Stored data entries
——

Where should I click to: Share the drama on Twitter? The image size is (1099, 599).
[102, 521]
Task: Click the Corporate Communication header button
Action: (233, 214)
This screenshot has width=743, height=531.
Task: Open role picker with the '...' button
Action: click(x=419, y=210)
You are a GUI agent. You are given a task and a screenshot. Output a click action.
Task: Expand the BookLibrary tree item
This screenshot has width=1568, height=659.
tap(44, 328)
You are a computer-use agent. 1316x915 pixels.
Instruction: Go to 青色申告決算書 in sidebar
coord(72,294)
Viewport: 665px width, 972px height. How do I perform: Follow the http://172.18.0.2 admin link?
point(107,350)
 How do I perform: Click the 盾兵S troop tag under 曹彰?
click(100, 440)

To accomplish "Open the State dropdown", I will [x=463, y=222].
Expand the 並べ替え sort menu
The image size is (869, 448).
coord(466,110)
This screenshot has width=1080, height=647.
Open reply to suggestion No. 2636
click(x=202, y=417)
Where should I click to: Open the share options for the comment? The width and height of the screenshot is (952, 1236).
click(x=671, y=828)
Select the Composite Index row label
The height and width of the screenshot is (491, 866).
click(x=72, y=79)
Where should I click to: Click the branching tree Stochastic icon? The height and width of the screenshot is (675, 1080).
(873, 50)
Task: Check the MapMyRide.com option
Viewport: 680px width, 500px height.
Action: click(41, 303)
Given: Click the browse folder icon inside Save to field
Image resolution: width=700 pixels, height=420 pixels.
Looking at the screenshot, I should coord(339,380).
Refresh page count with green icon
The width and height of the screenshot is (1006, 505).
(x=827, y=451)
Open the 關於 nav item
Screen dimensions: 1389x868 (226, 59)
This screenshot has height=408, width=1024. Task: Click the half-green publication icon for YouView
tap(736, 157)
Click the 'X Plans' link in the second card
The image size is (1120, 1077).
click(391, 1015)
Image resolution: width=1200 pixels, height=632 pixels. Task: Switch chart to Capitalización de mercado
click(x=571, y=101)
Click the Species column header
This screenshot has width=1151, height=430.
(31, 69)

——

With nothing added or dropped, reproduce all the data exactly.

→ **Result**
Where should I click to: Share the drama on Twitter? The image size is (1099, 599).
[102, 521]
Task: Click the Corporate Communication header button
Action: (233, 214)
This screenshot has width=743, height=531.
Task: Open role picker with the '...' button
Action: click(x=419, y=210)
You are a GUI agent. You are given a task and a screenshot. Output a click action.
Task: Expand the BookLibrary tree item
This screenshot has width=1568, height=659.
tap(44, 328)
You are a computer-use agent. 1316x915 pixels.
Instruction: Go to 青色申告決算書 in sidebar
coord(72,294)
Viewport: 665px width, 972px height. How do I perform: Follow the http://172.18.0.2 admin link?
point(107,350)
 How do I perform: Click the 盾兵S troop tag under 曹彰?
click(100, 440)

To accomplish "Open the State dropdown", I will [x=463, y=222].
Expand the 並べ替え sort menu
The image size is (869, 448).
coord(466,110)
This screenshot has width=1080, height=647.
Open reply to suggestion No. 2636
click(x=202, y=417)
Where should I click to: Open the share options for the comment? The width and height of the screenshot is (952, 1236).
click(x=671, y=828)
Select the Composite Index row label
The height and width of the screenshot is (491, 866).
click(x=72, y=79)
Where should I click to: Click the branching tree Stochastic icon? The height and width of the screenshot is (675, 1080).
(873, 50)
Task: Check the MapMyRide.com option
Viewport: 680px width, 500px height.
Action: click(41, 303)
Given: Click the browse folder icon inside Save to field
Image resolution: width=700 pixels, height=420 pixels.
Looking at the screenshot, I should coord(339,380).
Refresh page count with green icon
The width and height of the screenshot is (1006, 505).
(x=827, y=451)
Open the 關於 nav item
Screen dimensions: 1389x868 (226, 59)
This screenshot has height=408, width=1024. Task: Click the half-green publication icon for YouView
tap(736, 157)
Click the 'X Plans' link in the second card
The image size is (1120, 1077).
click(391, 1015)
Image resolution: width=1200 pixels, height=632 pixels. Task: Switch chart to Capitalización de mercado
click(x=571, y=101)
Click the Species column header
This screenshot has width=1151, height=430.
(31, 69)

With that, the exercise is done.